The answer is: 1989.  The Korean previously described the vacillation between solar and lunar new year in Korea. Short version of the story is that, although Koreans traditionally celebrated lunar new year, Japan imposed solar new year in the period leading up to the colonial times. But even after the liberation in 1945, Korea could not completely make up its mind about how many holidays to assign on each new year's day. In 1954, Korean government officially relegated the lunar new year to a regular working day, and instead made solar new year's day a three-day holiday. Subsequent Korean governments tried their best to get Korean people to celebrate the solar new year, by claiming that "double new year's day" [이중과세] was wasteful, and solar new year's day was more modern. This policy continued until 1985.

Promotional cartoon from Korean government, circa 1981
The old man is trying to direct people toward the lunar new year,
but over the shining buildings at the end of the road toward
the direction of "solar new year," it says "Modernization."

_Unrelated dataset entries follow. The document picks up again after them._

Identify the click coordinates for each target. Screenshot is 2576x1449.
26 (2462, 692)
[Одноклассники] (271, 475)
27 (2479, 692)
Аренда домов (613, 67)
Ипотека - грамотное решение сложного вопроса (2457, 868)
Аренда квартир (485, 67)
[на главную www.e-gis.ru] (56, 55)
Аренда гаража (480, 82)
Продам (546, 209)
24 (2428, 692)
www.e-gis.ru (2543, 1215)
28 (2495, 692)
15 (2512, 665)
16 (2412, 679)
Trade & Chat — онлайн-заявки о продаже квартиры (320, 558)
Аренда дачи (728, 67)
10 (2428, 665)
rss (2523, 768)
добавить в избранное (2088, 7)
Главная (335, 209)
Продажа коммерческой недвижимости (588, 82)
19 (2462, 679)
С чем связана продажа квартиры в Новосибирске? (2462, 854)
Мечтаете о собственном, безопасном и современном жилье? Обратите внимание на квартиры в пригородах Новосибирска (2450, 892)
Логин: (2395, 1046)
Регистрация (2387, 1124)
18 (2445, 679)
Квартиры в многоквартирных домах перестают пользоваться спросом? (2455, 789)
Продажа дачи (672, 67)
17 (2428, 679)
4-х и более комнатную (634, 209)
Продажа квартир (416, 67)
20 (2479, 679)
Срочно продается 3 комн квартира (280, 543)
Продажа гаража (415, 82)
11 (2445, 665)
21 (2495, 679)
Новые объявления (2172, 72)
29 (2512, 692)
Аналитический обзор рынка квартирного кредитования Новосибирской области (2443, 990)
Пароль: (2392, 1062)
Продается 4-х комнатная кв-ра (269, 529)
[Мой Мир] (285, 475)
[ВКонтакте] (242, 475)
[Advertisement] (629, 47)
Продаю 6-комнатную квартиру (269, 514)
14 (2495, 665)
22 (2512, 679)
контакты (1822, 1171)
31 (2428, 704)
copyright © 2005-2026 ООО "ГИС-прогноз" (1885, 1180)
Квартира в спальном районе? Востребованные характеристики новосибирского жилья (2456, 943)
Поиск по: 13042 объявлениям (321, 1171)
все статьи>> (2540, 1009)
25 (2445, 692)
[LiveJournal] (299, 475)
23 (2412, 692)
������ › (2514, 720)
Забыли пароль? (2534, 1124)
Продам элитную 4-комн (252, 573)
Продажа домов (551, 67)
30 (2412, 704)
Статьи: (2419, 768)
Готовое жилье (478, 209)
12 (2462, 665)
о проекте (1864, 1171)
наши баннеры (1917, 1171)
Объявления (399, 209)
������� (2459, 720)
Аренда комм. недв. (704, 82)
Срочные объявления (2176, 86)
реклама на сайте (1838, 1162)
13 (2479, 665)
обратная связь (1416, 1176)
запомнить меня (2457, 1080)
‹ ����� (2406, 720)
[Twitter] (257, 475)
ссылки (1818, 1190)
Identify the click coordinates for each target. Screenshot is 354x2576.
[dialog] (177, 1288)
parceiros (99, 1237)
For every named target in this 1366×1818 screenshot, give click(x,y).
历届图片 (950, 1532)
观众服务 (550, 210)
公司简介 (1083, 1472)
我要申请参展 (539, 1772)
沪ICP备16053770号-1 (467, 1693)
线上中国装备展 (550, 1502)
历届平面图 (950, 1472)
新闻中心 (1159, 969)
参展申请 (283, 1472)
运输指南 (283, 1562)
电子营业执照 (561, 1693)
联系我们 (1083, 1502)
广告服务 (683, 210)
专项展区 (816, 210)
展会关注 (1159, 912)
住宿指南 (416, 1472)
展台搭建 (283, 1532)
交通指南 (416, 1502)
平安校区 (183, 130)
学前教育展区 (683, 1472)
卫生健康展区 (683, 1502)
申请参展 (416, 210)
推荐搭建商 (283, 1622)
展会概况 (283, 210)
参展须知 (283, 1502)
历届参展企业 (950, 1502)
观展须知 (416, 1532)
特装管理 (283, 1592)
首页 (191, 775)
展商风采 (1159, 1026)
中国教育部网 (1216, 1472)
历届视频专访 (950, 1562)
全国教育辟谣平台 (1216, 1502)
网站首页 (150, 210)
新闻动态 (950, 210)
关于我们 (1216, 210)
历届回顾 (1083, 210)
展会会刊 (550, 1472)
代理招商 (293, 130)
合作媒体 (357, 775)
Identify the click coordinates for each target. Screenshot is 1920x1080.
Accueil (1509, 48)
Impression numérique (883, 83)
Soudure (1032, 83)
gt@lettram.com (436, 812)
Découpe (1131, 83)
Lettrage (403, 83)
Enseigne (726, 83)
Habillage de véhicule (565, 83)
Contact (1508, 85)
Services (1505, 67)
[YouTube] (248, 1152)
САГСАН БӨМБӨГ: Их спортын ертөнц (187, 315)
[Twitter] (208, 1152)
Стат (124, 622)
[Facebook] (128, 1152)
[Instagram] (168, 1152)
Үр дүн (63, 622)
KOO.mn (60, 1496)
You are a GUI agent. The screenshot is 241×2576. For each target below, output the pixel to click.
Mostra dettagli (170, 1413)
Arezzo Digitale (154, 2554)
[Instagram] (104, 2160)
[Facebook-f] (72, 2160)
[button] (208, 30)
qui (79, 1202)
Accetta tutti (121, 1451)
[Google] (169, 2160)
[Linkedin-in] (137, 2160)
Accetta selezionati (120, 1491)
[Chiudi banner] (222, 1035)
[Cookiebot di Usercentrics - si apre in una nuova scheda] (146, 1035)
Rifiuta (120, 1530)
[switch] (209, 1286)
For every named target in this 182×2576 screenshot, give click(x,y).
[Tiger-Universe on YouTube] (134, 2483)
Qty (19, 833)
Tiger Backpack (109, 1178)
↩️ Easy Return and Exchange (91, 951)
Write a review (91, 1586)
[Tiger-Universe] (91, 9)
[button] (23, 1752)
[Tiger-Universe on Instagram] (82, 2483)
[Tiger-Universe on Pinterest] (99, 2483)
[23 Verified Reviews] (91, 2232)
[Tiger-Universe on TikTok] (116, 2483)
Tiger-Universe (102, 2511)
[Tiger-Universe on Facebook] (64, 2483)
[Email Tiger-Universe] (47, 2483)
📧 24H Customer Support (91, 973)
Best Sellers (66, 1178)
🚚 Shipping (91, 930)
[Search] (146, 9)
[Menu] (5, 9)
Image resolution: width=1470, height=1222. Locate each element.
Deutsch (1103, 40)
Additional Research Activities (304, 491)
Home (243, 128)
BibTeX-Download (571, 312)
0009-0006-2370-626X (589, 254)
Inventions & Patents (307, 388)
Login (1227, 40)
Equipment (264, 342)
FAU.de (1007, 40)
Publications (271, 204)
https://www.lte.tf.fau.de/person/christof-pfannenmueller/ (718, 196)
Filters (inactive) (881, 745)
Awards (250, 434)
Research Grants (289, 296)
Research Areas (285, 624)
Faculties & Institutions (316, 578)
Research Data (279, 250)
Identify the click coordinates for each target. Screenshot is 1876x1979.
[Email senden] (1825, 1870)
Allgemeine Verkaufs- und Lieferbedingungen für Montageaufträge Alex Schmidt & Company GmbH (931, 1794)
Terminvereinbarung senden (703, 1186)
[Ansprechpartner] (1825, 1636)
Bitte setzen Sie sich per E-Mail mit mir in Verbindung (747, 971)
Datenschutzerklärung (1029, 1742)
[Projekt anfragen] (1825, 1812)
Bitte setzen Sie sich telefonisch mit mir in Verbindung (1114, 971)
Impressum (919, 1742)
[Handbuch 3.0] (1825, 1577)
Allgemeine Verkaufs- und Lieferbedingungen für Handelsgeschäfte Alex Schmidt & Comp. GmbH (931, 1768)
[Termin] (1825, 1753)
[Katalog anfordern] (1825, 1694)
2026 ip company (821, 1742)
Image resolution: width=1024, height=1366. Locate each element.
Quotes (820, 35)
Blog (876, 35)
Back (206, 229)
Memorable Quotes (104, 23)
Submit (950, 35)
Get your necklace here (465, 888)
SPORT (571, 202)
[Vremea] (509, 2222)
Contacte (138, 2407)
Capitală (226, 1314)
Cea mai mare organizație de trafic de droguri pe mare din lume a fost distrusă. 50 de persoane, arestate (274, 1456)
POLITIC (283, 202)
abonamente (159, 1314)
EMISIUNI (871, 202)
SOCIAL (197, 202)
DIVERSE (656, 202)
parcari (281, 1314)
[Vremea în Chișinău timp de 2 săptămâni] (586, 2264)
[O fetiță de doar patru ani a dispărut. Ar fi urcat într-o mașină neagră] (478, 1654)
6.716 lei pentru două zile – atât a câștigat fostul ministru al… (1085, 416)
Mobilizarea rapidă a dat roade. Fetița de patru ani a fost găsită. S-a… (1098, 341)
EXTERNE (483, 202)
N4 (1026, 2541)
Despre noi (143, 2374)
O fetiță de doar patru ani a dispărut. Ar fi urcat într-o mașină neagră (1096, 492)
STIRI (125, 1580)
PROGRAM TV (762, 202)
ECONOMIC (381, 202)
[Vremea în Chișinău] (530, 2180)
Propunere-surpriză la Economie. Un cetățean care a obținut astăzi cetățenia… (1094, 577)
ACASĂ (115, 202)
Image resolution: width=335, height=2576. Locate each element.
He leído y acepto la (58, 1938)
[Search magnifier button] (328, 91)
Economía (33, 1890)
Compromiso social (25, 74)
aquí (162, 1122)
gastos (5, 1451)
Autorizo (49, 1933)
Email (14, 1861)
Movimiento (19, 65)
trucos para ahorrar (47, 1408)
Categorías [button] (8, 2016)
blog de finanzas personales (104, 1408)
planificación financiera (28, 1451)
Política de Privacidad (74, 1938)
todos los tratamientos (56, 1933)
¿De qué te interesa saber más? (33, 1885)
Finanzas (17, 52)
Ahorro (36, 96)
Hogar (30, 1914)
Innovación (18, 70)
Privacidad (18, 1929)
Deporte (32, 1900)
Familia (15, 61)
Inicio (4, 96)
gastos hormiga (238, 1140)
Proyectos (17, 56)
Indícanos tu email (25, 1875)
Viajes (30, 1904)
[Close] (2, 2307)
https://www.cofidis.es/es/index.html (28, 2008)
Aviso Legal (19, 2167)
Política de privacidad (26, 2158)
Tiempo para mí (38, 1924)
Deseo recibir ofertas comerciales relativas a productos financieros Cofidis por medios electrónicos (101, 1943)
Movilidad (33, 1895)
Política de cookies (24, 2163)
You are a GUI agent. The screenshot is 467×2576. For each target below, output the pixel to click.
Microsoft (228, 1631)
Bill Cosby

But old habits refused to die. In 1985, Korean government made an awkward compromise by designating lunar new year's day as "Folk Tradition Day" [민속의 날], and made it a one-day holiday. In 1989, Korean government finally relented and restored lunar new year's day as the proper "New Year's Day" [seollal, 설날], which was to be a three day holiday. The solar new year's day instead became a two-day holiday. Finally, in 1999, the solar new year's day became a one day holiday, and that is the system that is currently in use.